My post from Thursday was very emotional. I have been stretch to the max lately with everything going on. I’m not suicidal. I’m not running off to join a satanic cult. I just need some time. I need time to clear my head, to spend time with God, to hear His voice clearly. I need time to not be on call for work, for family, for urgent things. I need time to let my hair down and to remember how to breathe.
I’m not rashly leaving my church. I have not made any decisions about whether I should stay or I should go. God is going to have to speak clearly about that to me. If I stay, it is because He has told me to stay. If I leave, it is because He has told me I can leave. It is not personal. My pastor is a great guy. I love the people in the church. But you cannot stay in a church because of the people. It has to be a God thing. Otherwise you fall into the trap of worshipping a man instead of worshipping the Saviour. Been there, done that.

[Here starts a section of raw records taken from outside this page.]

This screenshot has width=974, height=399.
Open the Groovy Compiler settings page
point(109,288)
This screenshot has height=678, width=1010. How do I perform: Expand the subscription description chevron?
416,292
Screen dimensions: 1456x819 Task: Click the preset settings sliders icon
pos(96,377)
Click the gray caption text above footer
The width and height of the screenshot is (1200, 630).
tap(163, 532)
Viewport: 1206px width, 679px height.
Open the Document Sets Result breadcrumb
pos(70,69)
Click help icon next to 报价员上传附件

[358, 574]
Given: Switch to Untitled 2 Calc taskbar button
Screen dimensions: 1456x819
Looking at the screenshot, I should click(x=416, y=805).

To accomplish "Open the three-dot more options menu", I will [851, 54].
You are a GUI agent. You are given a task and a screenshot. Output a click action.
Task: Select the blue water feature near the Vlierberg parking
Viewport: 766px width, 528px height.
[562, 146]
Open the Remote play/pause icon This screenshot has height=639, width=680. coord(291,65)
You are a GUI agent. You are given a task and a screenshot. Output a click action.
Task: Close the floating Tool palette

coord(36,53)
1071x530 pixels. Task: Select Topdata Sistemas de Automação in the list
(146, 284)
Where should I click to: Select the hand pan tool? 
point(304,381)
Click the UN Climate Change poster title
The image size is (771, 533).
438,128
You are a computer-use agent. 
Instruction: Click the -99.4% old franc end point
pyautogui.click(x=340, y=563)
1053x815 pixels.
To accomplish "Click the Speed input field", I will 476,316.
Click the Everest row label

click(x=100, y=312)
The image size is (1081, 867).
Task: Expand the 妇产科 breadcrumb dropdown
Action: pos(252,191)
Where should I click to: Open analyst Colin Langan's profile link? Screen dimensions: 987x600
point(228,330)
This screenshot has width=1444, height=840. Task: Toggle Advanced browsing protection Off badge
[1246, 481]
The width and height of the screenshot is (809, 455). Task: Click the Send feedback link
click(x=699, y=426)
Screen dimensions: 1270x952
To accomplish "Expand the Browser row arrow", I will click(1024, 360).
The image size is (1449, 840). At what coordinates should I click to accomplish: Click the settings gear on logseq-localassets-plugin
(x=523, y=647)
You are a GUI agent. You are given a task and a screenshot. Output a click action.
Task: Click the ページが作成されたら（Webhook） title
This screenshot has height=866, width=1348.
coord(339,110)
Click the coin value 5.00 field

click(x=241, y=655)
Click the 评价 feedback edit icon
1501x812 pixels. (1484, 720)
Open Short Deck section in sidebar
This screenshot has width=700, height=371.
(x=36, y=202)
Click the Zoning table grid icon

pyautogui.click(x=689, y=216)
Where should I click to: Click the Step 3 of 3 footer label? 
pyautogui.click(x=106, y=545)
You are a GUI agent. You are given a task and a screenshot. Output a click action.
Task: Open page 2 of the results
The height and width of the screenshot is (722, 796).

What I need to work on is my relationship with my Savior. I’ve begun TD Jakes’ Reposition Yourself again. I remember why I stopped reading the book. It hits nerves on the first few pages. The intervention chapter had me in tears on the bus all of those months ago, and again yesterday in the salon. A few months ago, I thought, “Wow, that was me a few years ago. How far I’ve come.” Yesterday I thought, “Wow, that’s me right now. How far I’ve fallen.” I also saw a synopsis of Craig Groeschel’s talk at Catalyst. He talked about being a functional atheist. How some Christians say that they are living for Christ but are living like, “what if there is no God?” (Please note I’ve very, very badly paraphrased his talk…that is what I’ve taken from the notes…) I realize that this describes me many times. I tell people that I live for Christ, that I want to do amazing things for him. Then I find myself settling for less than what God has for me, less than what God wants for me. I find myself only doing what I am capable of, rather than doing things with God. I have also found myself serving people and not God. I do things for people…and that gets really tiring and grating after a while if you lose focus on the fact that you are actually serving God.
So…I need to take a step back and evaluate some things. And that is what I am doing. I feel like I’m beginning a twelve step program. Hello, my name is Deneen and I’m a recovering people-pleaser, lip-server of God. I’ve been “dry” for three days.